__短い練習問題 A__.
遺留分についての文書抜粋に照らして、次の(i)〜(iii)がそれと一致するかを判定せよ。それぞれ「はい」か「いいえ」で答え、決め手となる本文の言葉をそのまま引用すること。
(i) 被相続人の兄弟姉妹にも遺留分がある。
(ii) 遺留分の放棄は、被相続人の生前でもおこなえる。
(iii) 共同相続人の一人が遺留分を放棄すると、ほかの共同相続人の遺留分が増える。
__短い練習問題 B__. 遺留分についての文書抜粋が終わったところを引き取り、その先を書き継げ。

__文書抜粋__.
════════════════
遺留分とは

被相続人は、遺言によって自分の財産を自由に処分することができます。

しかし被相続人が遺言書ですべての財産を無関係の第三者に遺贈させるとしたら、配偶者や子は全く遺産を受け取れないことになってしまい、残された家族の生活がままならなくなってしまうかもしれません。

また、被相続人の財産形成は配偶者と共同でおこなってきたものだといえます。

そこで被相続人の死亡後の遺族の生活の保障を図るために相続財産のうち最低限度の相続分を一定範囲の相続人に留保させる制度が設けられました。これを「遺留分」といいます。

遺留分の制度は、自分の財産を自由に処分したいという被相続人の考えと遺産を家族にある程度残したいという考えのもとに定められました。

法定相続人のうち遺留分があるのは、被相続人の配偶者と子(代襲相続人である孫や養子を含む)および直系尊属(父母、祖父母など)です。

被相続人の兄弟姉妹には遺留分はありません。

遺留分の放棄

遺留分は、遺留分を持っている者(遺留分権利者)の自由な意思によって放棄することができます。

遺留分の放棄は、被相続人が生きているうちにおこなうことができます。対して、相続の放棄は被相続人が生きているうちにはできないので、そこに両者の違いがあります。

相続開始前に遺留分の放棄をおこなうには、所轄の家庭裁判所において「遺留分放棄の申し立て」をおこない、家庭裁判所の許可を得なければなりません。

遺留分の放棄と相続の放棄は別の手続きとなりますので、相続開始前に遺留分の放棄をした相続人であっても相続開始後でも正式な相続人であることに変わりありません。

したがって、相続開始を知ってから3ヵ月間何も手続きしなければ単純承認したことになり、財産を引き継ぐことになります。

この場合、遺留分放棄によってプラスの財産はもらえないのに、単純承認によってマイナスの財産(借金などの債務)だけを法定相続分引き継ぐという可能性もありますので、それを避けるには、相続開始後すぐに相続放棄する必要があります。

相続開始前の遺留分の放棄は家庭裁判所の許可を得なければなりませんが、相続開始後の遺留分の放棄は遺留分権利者の意思で自由におこなうことができます。

なお、共同相続人のおこなった遺留分の放棄は、他の共同相続人の遺留分に影響を与えませんので、他の相続人の遺留分が増えることも減ることもありません。
════════════════
__データセットの行__.
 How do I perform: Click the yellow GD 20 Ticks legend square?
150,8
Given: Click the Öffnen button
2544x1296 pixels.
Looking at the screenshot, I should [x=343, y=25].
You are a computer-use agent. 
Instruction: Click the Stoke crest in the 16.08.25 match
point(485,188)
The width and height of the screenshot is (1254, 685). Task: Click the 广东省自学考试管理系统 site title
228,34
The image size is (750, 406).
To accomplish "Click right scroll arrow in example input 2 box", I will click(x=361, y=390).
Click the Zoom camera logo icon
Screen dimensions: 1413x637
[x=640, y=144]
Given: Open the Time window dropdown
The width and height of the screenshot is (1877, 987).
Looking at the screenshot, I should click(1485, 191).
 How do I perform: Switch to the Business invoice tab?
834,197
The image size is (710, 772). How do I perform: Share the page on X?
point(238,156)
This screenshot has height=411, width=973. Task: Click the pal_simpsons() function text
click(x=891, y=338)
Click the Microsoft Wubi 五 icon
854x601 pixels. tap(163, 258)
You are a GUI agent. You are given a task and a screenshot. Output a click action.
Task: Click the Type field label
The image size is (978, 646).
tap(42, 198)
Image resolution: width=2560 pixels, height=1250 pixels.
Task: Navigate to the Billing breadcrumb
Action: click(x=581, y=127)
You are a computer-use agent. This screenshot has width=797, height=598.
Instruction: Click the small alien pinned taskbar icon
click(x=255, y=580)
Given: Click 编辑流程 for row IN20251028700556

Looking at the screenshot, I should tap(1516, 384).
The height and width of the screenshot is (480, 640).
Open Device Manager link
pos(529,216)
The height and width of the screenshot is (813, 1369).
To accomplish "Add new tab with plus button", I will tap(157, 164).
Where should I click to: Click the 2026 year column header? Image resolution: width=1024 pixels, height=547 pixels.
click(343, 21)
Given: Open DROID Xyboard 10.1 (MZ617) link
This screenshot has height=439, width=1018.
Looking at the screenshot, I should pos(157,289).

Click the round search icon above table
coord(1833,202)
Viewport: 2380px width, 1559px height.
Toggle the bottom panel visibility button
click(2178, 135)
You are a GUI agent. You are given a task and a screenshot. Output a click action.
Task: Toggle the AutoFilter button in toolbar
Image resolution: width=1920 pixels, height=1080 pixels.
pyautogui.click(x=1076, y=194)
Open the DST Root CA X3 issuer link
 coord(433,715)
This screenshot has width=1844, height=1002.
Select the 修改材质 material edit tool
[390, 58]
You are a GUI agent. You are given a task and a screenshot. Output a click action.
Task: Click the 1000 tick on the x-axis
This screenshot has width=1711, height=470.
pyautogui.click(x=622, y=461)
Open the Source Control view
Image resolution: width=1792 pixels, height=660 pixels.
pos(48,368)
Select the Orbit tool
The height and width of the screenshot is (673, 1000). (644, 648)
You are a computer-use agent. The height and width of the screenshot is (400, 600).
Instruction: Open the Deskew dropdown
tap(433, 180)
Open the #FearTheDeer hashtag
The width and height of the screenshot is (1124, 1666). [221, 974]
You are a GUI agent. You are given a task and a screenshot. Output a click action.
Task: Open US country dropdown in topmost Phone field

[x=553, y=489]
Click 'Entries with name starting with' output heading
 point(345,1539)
════════════════
__練習問題の解答 A__.
(i) いいえ。「被相続人の兄弟姉妹には遺留分はありません。」
(ii) はい。「遺留分の放棄は、被相続人が生きているうちにおこなうことができます。」
(iii) いいえ。「他の相続人の遺留分が増えることも減ることもありません。」

__練習問題の解答 B__.
遺言書の内容が遺留分を侵害している場合には、遺留分減殺の請求をされ、被相続人の思ったとおりに財産を処分できないことがあります。

そのようなときは事前に遺留分を侵害している相続人と話し合いをし、家庭裁判所で遺留分放棄の手続きをしてもらうとよいでしょう。

生前に話せないときは、遺言書の中に遺留分を侵害している相続人に対して、遺留分減殺請求をしないようにお願いしておくと、その気持ちを汲んでくれるかもしれません。

なお、遺留分を侵害する遺言書であっても、遺留分権利者が遺留分減殺請求期間内に何も手続きをしなければ遺留分を放棄したのと同じ効果になります。

遺留分減殺請求

遺言書により被相続人が自分の財産の処分方法を指示していたとしても、相続人の遺留分を侵害していた場合には、遺留分権利者は遺留分減殺請求によって、侵害された自分の遺留分を取り戻すことができます。ただし、遺留分減殺請求をする権利には時効があります。

請求期間は、遺留分権利者が相続の開始及び減殺の対象となる贈与または遺贈があったことを知ったときから1年間です。

また、相続の開始及び減殺の対象となる贈与または遺贈があったことを知らなかったとしても相続開始のときから10年経過したときも同様に遺留分減殺請求ができなくなります。

つまり遺留分減殺請求をおこなう場合は、相続の開始および減殺の対象となる贈与または遺贈があったことを知ったときから1年以内または相続開始のときから10年以内に侵害者に対して請求をおこなう必要があります。

減殺される遺留分については順番があります。まずは遺贈から始め、それでも遺留分に足りない場合は、贈与の分から減殺していきます。複数の遺贈がある場合は、遺贈の価額の割合に応じて減殺していきます。

ただし、遺言書によってこの割合を増やしたり、減らしたり、なくしたりすることができます。贈与が複数ある場合は、日時の新しい贈与から減殺していきます。

遺留分の計算方法

まず「遺産に対する遺留分全体の割合」を計算し、次に「遺留分全体に対する各相続人の遺留分の割合」を計算します。

遺留分全体の割合については、相続人が直系尊属(父母、祖父母)のみの場合は、遺産全体の3分の1が遺留分の割合となります。それ以外の場合は、遺産全体の2分の1が遺留分の割合となります。

次に各相続人の遺留分の割合は、遺留分全体を各相続人の法定相続分で分けます。

遺留分算定の基礎となる財産は、相続開始時における被相続人の財産だけでなく、次の①と②の合計から③を控除した額となります。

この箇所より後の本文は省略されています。